EXTRACT.
· · ·

3

I have been trying to get PySpark to work. I use the PyCharm IDE on a Windows 10 machine. For the setup I took these steps:

  • installed PySpark
  • installed Java 8u211
  • downloaded and pasted the winutils.exe
  • declared SPARK_HOME, JAVA_HOME and HADOOP_HOME in Path
  • added spark folder and zips to Content Root
  • already tried: export SPARK_LOCAL_IP="127.0.0.1" in load-spark-env.sh and other hostname related solutions

Below error occurs when starting from cmd (running from inside PyCharm yields the same). How can I fix this?

error message:

Python 3.7.1 (default, Dec 10 2018, 22:54:23) [MSC v.1915 64 bit (AMD64)] :: Anaconda, Inc. on win32  
Type "help", "copyright", "credits" or "license" for more information.  
19/05/14 21:33:19 WARN NativeCodeLoader: Unable to load native-hadoop library for your platform... using builtin-java classes where applicable  
Using Spark's default log4j profile: org/apache/spark/log4j-defaults.properties  
Setting default log level to "WARN".  
To adjust logging level use sc.setLogLevel(newLevel). For SparkR, use setLogLevel(newLevel).

· · ·

DATA PROVIDED.
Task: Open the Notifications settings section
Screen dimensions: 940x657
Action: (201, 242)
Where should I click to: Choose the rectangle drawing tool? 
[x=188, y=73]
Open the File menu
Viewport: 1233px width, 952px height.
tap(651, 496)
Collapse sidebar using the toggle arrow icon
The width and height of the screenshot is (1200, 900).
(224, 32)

· · ·

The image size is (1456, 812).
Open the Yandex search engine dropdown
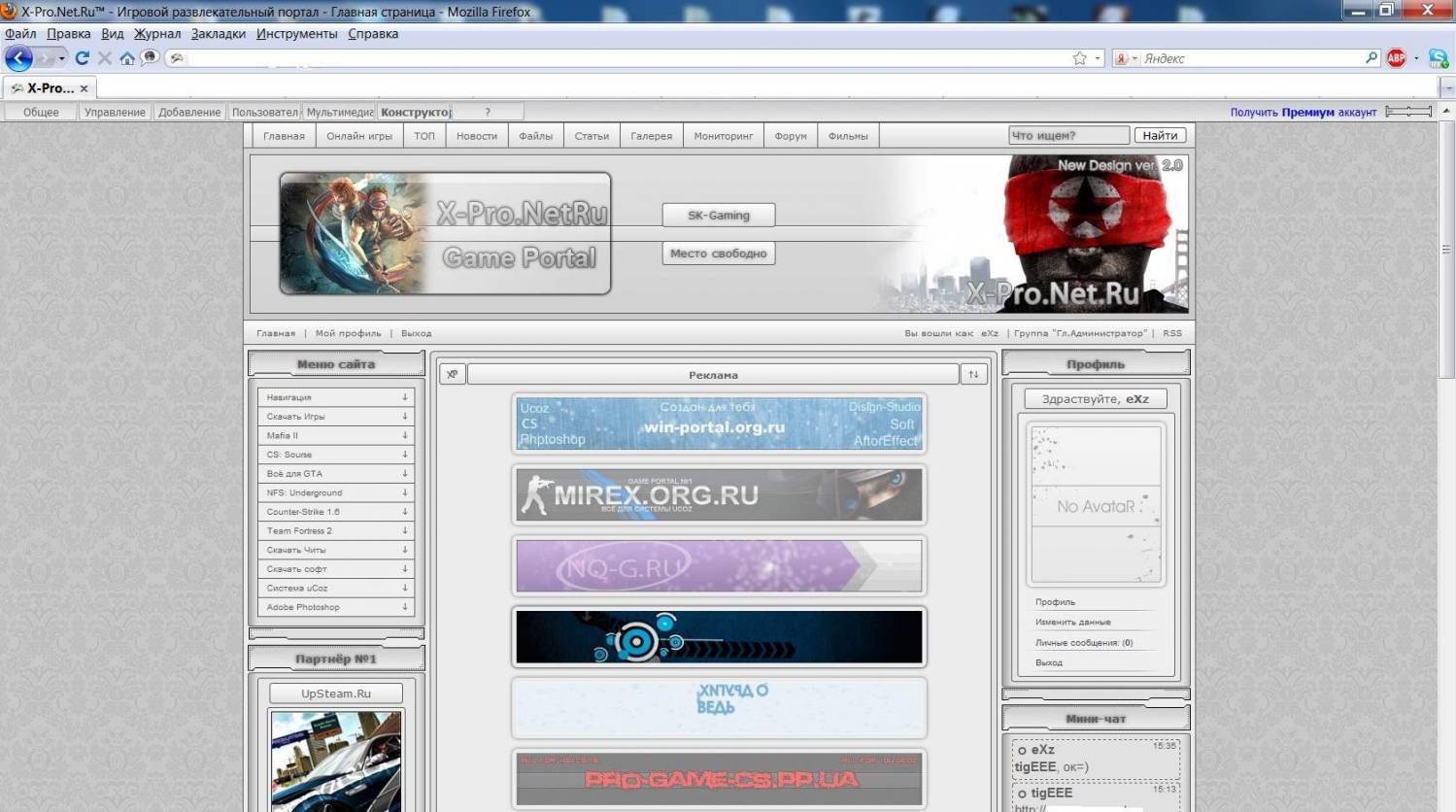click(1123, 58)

· · ·

EXERCISES.
• a. Reproduce the passage of the PySpark setup post starting with "Below error occurs" and going on through "SparkR, use setLogLevel(newLevel).".
• b. Condense the paragraph of the PySpark setup post that begins "Below error occurs" into a single shorter sentence.

RESPONSES IN ORDER.
• a.
Below error occurs when starting from cmd (running from inside PyCharm yields the same). How can I fix this?

error message:

Python 3.7.1 (default, Dec 10 2018, 22:54:23) [MSC v.1915 64 bit (AMD64)] :: Anaconda, Inc. on win32  
Type "help", "copyright", "credits" or "license" for more information.  
19/05/14 21:33:19 WARN NativeCodeLoader: Unable to load native-hadoop library for your platform... using builtin-java classes where applicable  
Using Spark's default log4j profile: org/apache/spark/log4j-defaults.properties  
Setting default log level to "WARN".  
To adjust logging level use sc.setLogLevel(newLevel). For SparkR, use setLogLevel(newLevel).

• b. The error below appears from cmd and inside PyCharm alike; how can it be fixed?